But that may change. The organizing committee for two national conferences on wildlife management and conservation in Mexico was awarded the TWS Group Achievement Award. The conferences were spearheaded by longtime TWS members Raul Valdez and Luis Tarango-Arambula, who hope the conferences are a springboard to creating a Mexico Chapter of TWS.
“I believe official recognition of this group by TWS through this award would do much to further that goal,” wrote Theimer in his nomination letter.
Taking place in 2018 and 2019, the conferences were the first of their kind in Mexico.
“People came from all over the country,” said Valdez, professor emeritus and research affiliate at New Mexico State University’s Department of Fish, Wildlife, and Conservation Ecology, who provided much of the funding out of his pocket.

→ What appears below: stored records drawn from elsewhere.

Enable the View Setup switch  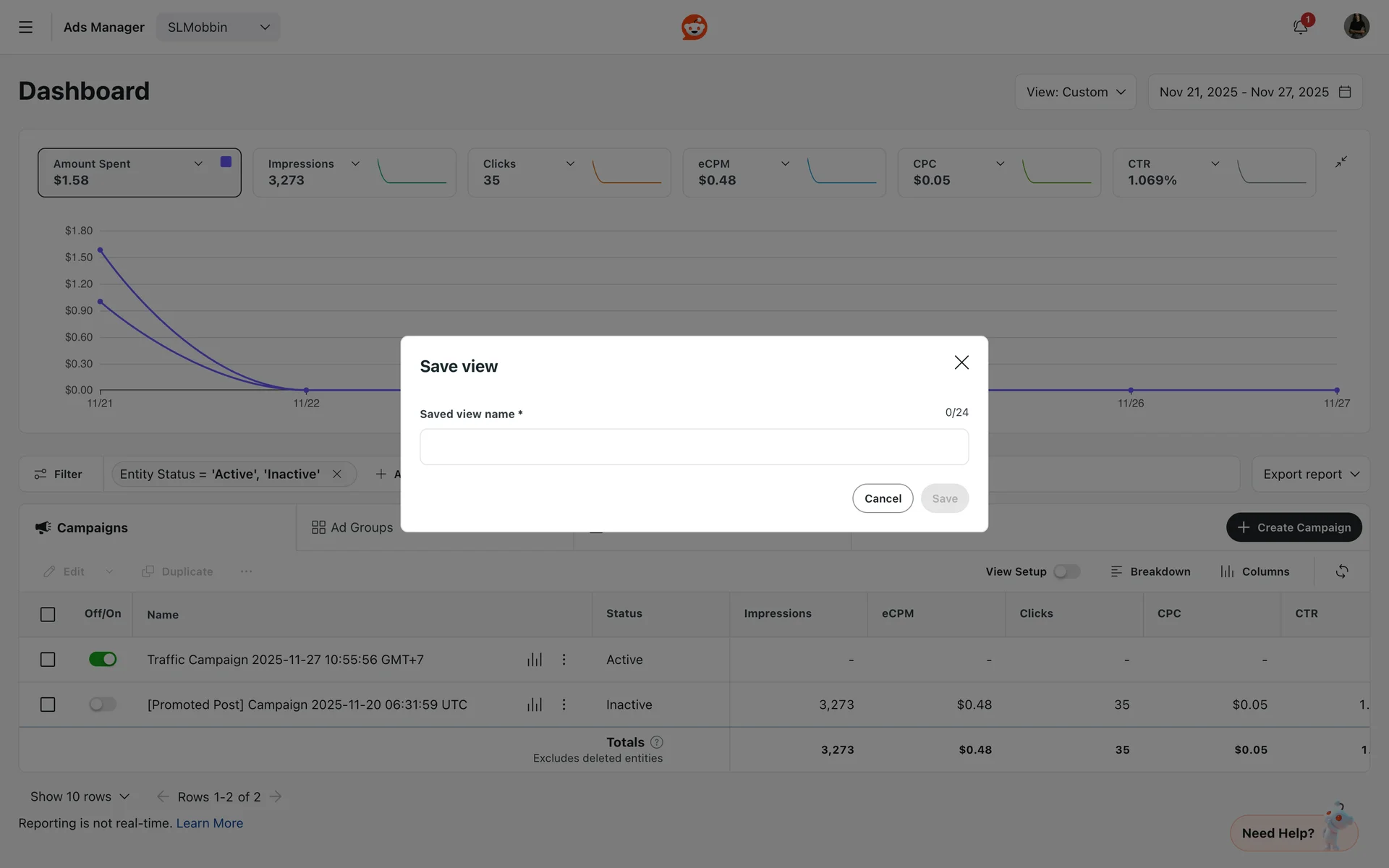click(x=1066, y=571)
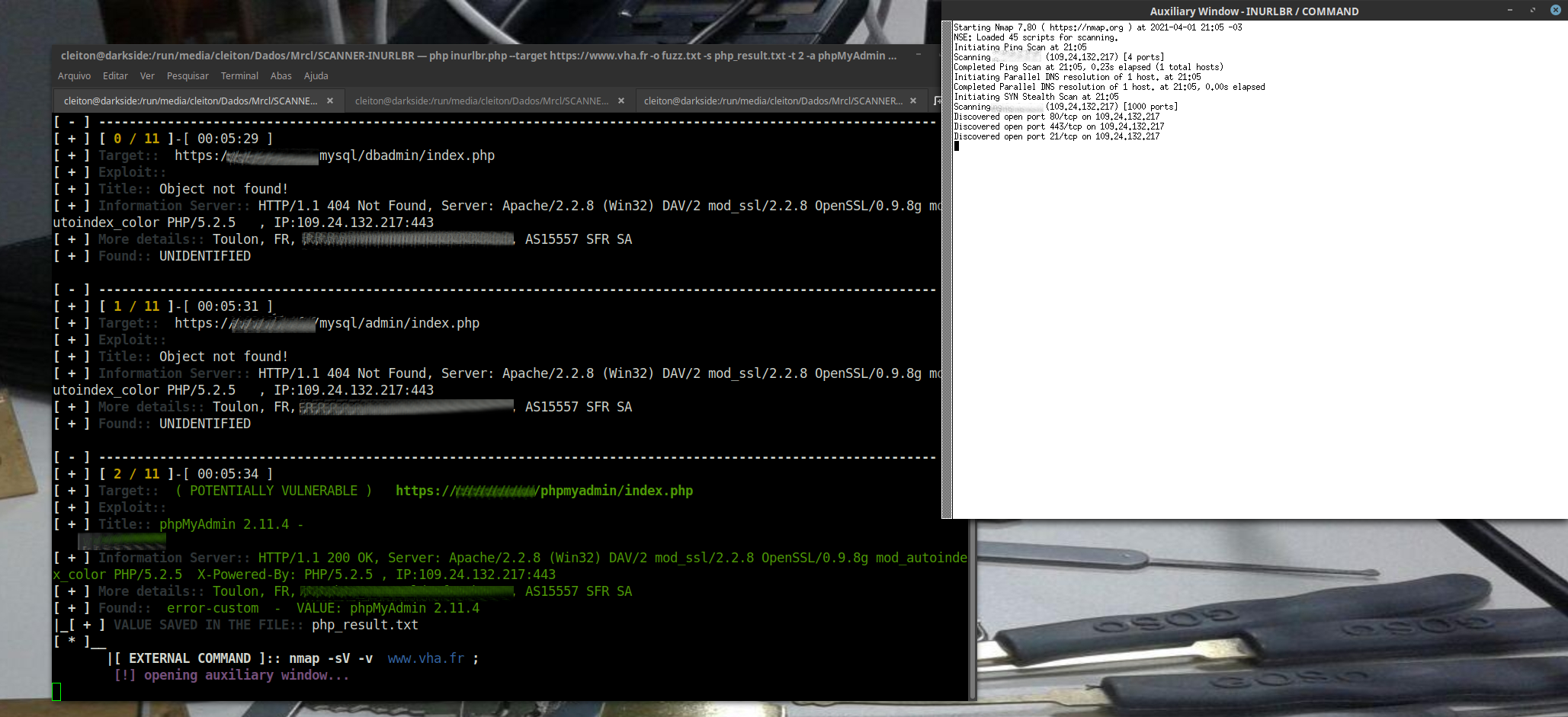Screen dimensions: 1568x717
Task: Close the rightmost terminal tab
Action: pyautogui.click(x=912, y=100)
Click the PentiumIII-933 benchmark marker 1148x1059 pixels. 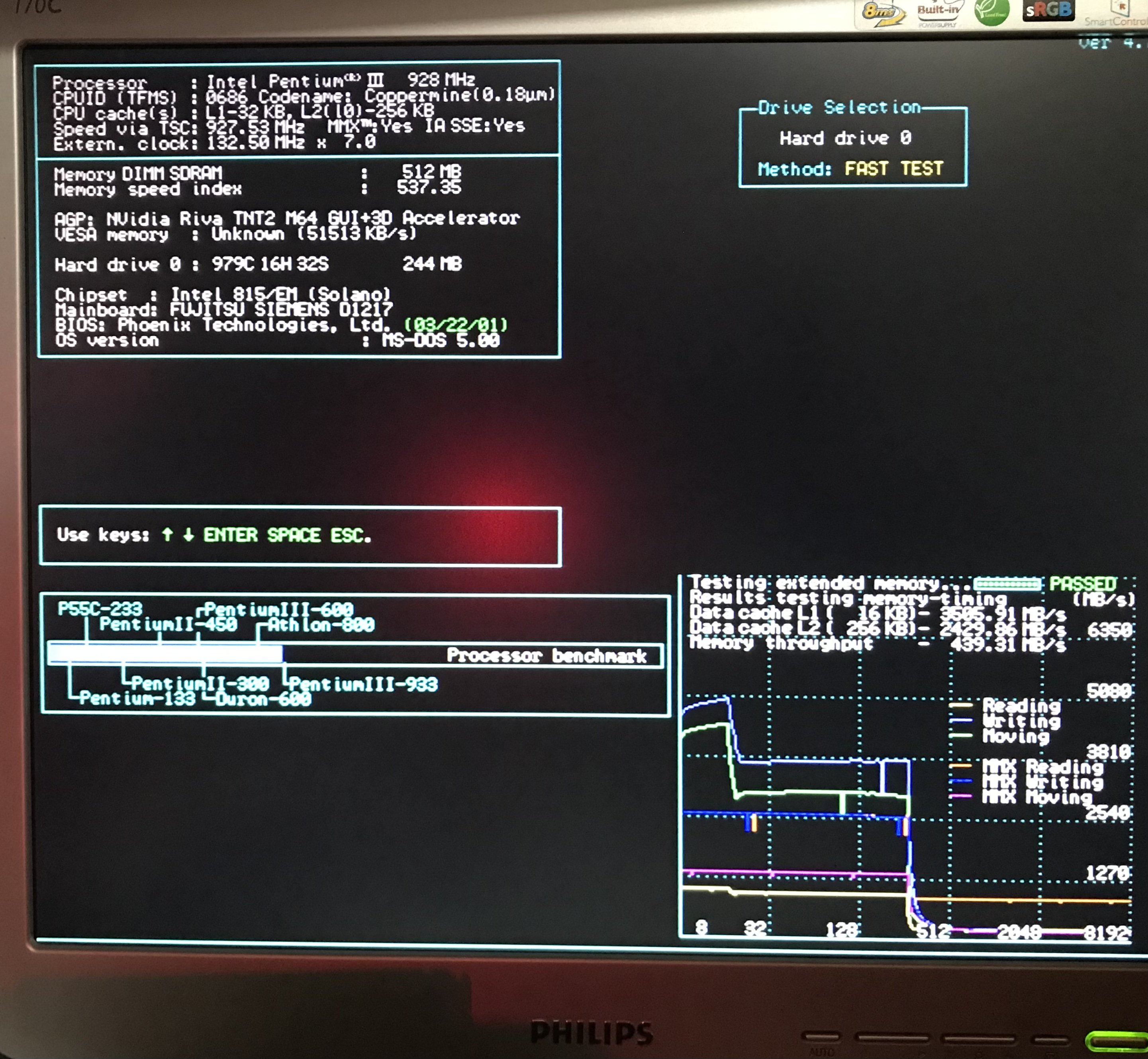(363, 684)
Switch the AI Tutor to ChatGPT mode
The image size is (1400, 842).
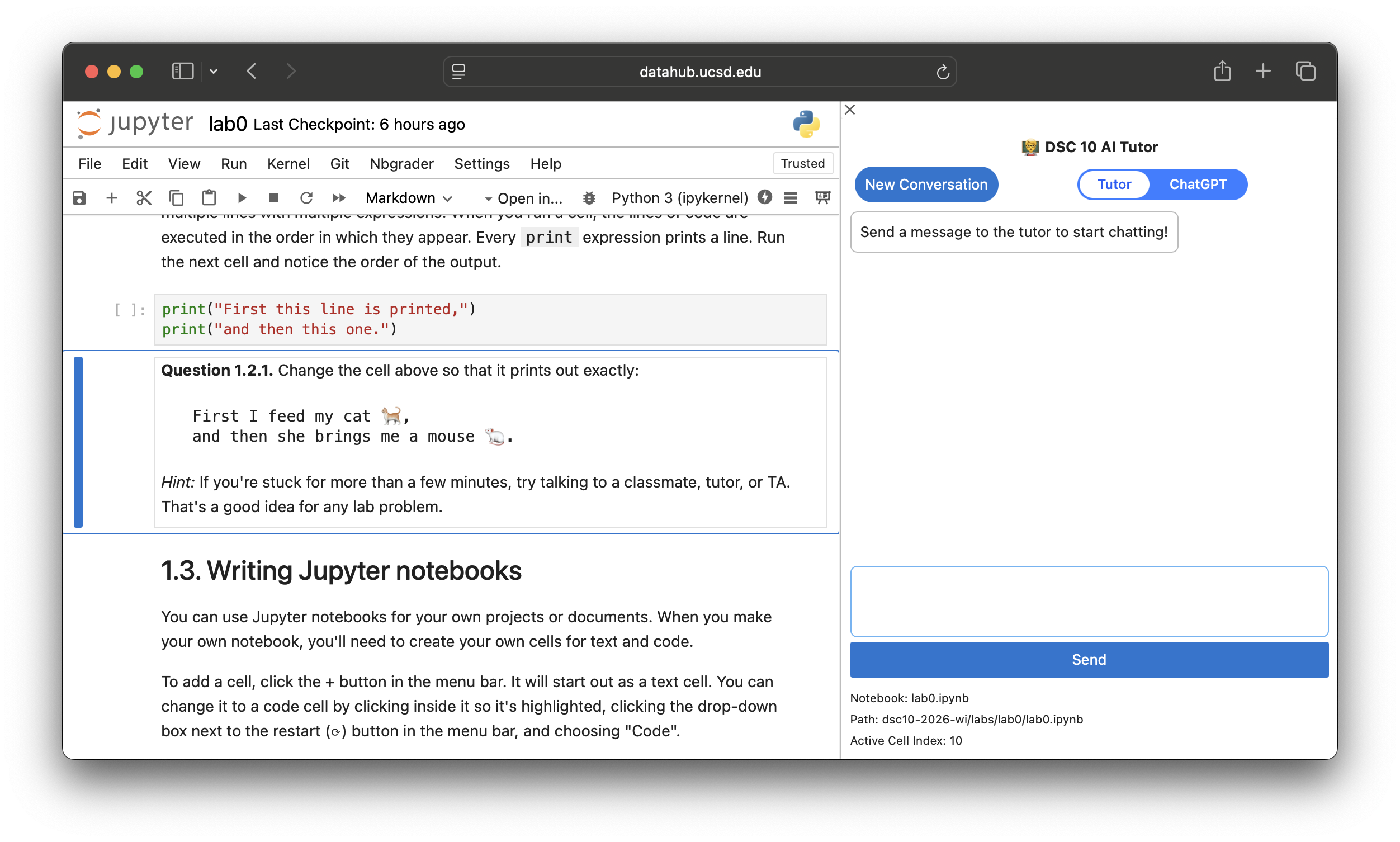[x=1198, y=185]
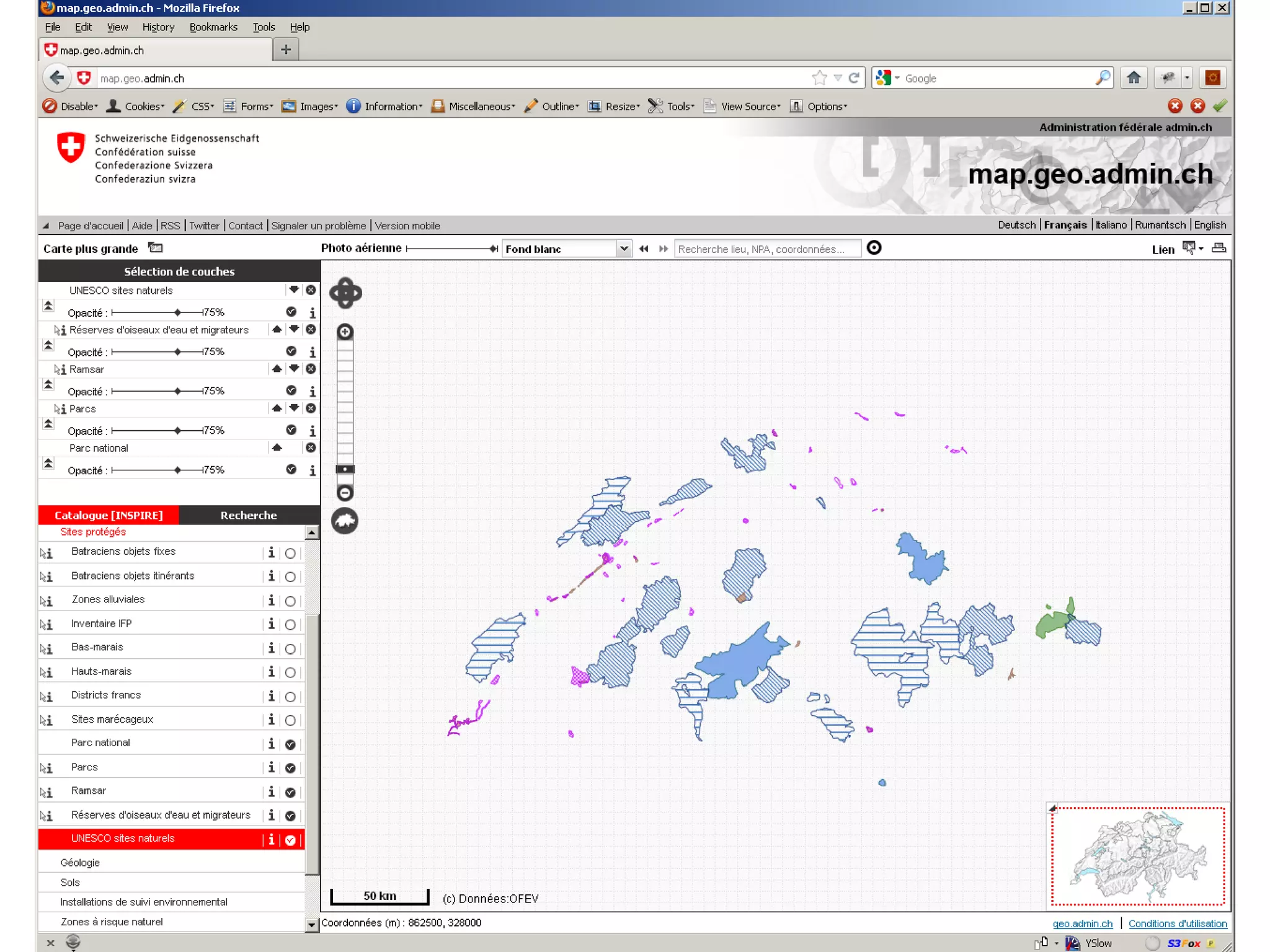Remove the UNESCO sites naturels layer
This screenshot has width=1270, height=952.
(311, 290)
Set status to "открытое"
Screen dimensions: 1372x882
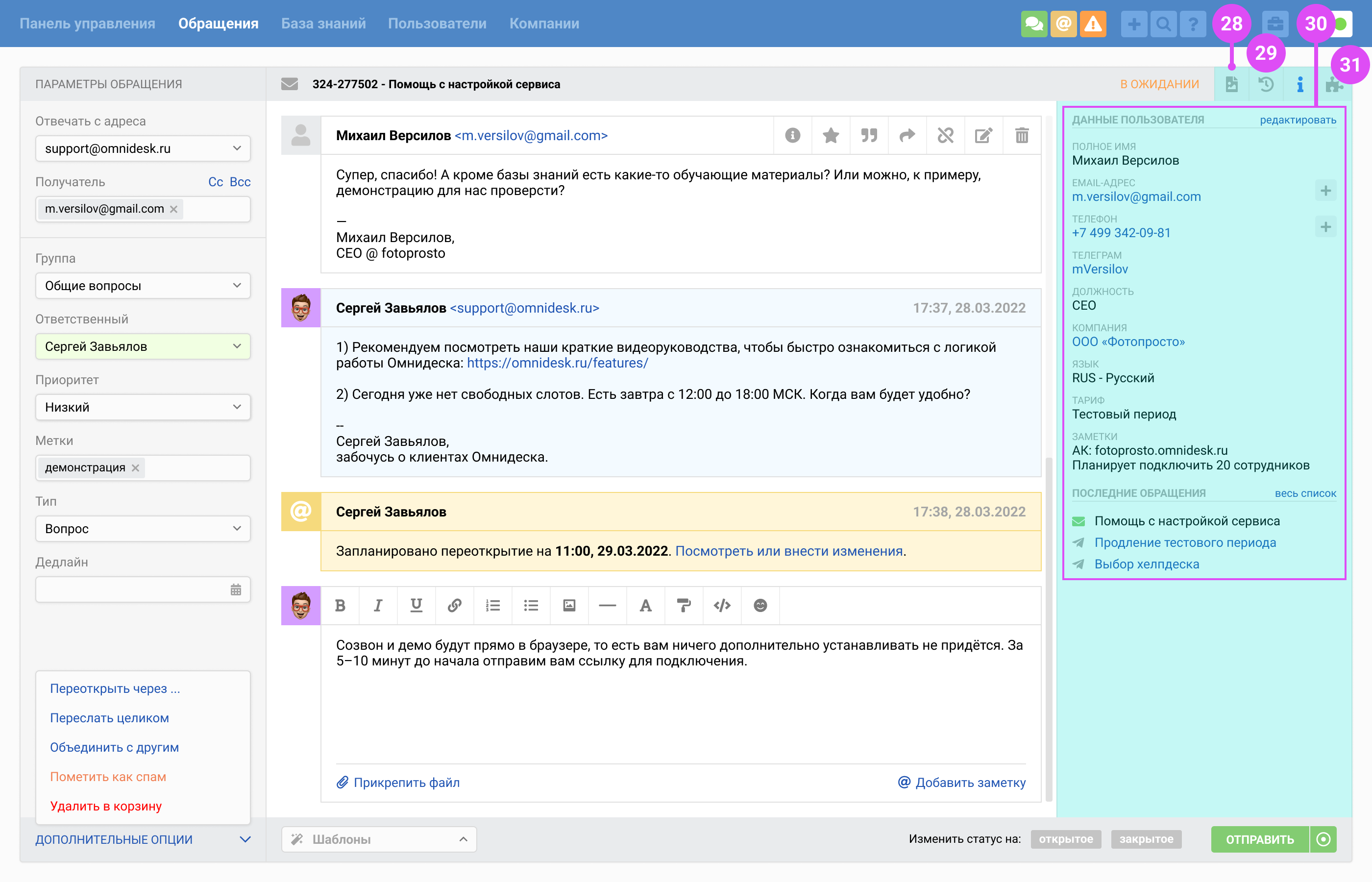click(1065, 839)
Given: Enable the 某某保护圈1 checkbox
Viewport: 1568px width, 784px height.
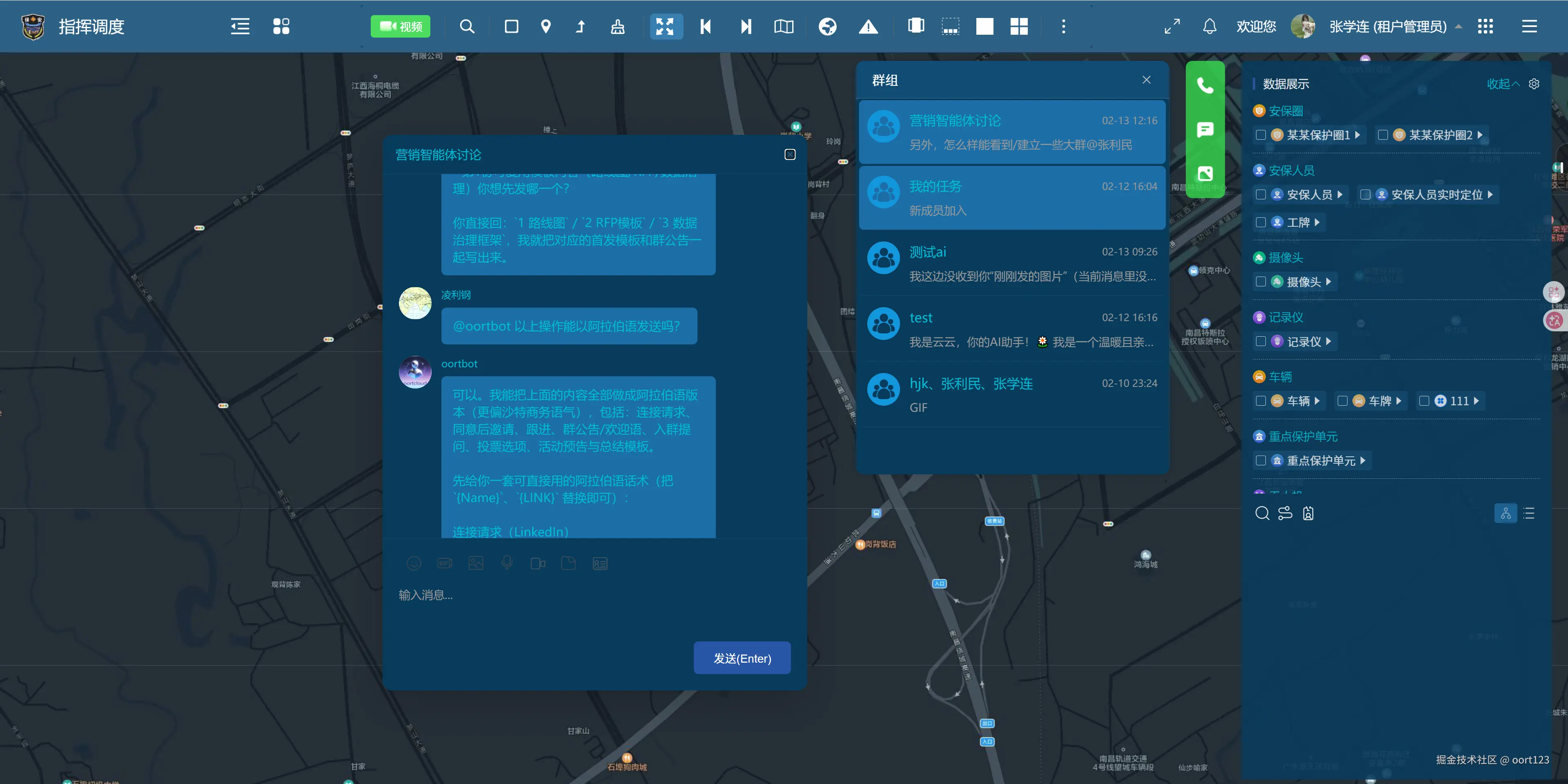Looking at the screenshot, I should click(x=1261, y=135).
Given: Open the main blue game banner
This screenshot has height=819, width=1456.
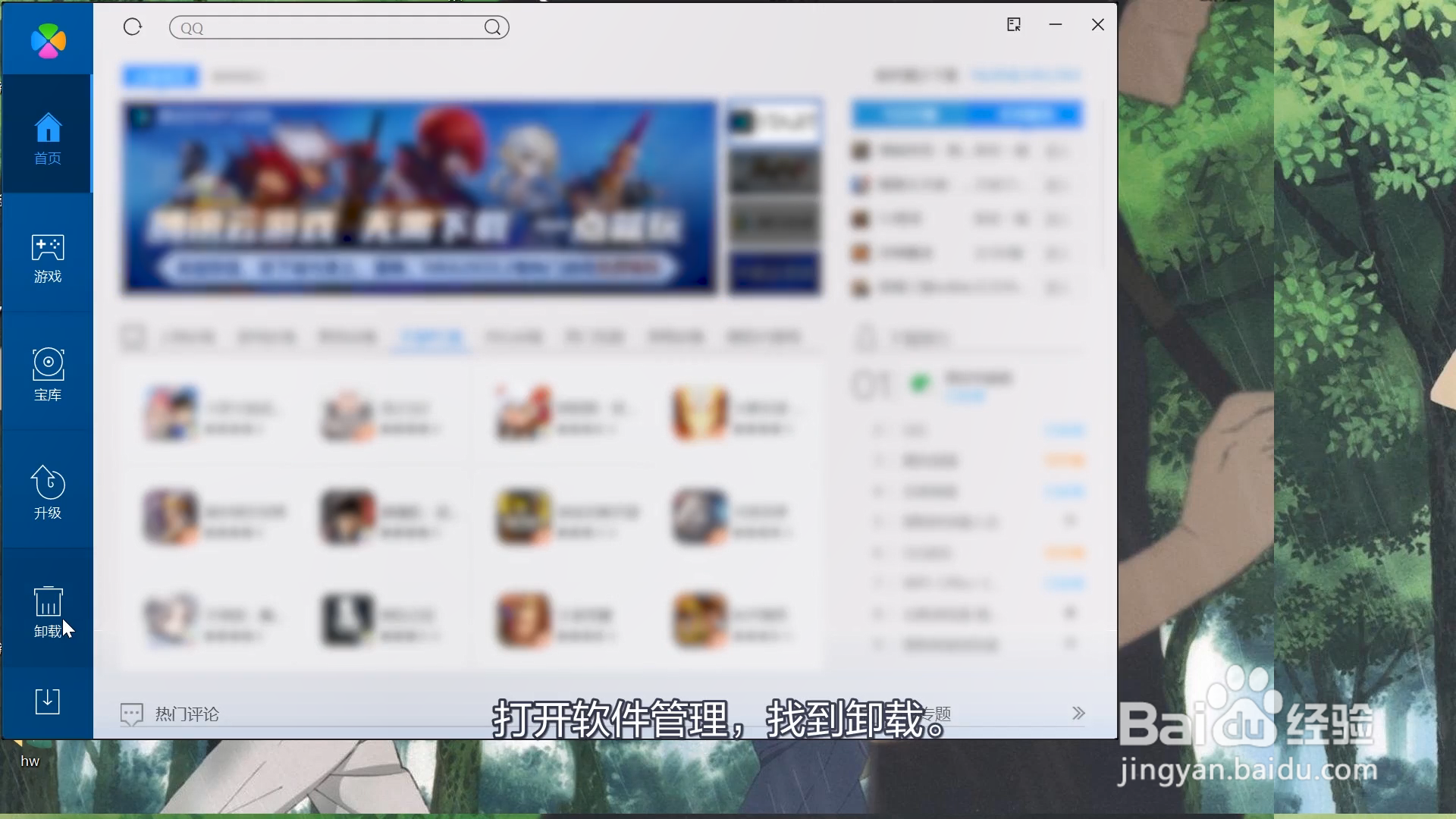Looking at the screenshot, I should [419, 197].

Aided with contributions from TWS, the two conferences brought together hundreds of attendees — both students and professionals — to San Luis Potosí. Fidel Hernandez, a former Southwest Section representative to TWS Council, spoke at the first conference and translated for TWS President Gary White, who addressed the second.
“I see the need for a wildlife management program in Mexico,” said Tarango-Arambula, a professor at the campus of the Colegio de Postgraduados, Campo San Luis Potosí, where he and Valdez have been working to establish a program to train wildlife professionals. “There are several institutions that are really interested in having a complete program in wildlife management but they don’t have the personnel.”
Valdez is hoping to create an endowment to fund a Mexico chapter. If it’s successful, Tarango-Arambula said, “I want to be the first Mexican president of the first Mexican chapter.”
For Theimer, the fledgling conferences are reminiscent of the birth of TWS at the first North American Wildlife Conferences in 1936 and 1937.
“By giving this group the recognition it deserves,” he wrote, “we are honoring that same spirit, that same dedication to the wildlife resource that first built TWS.”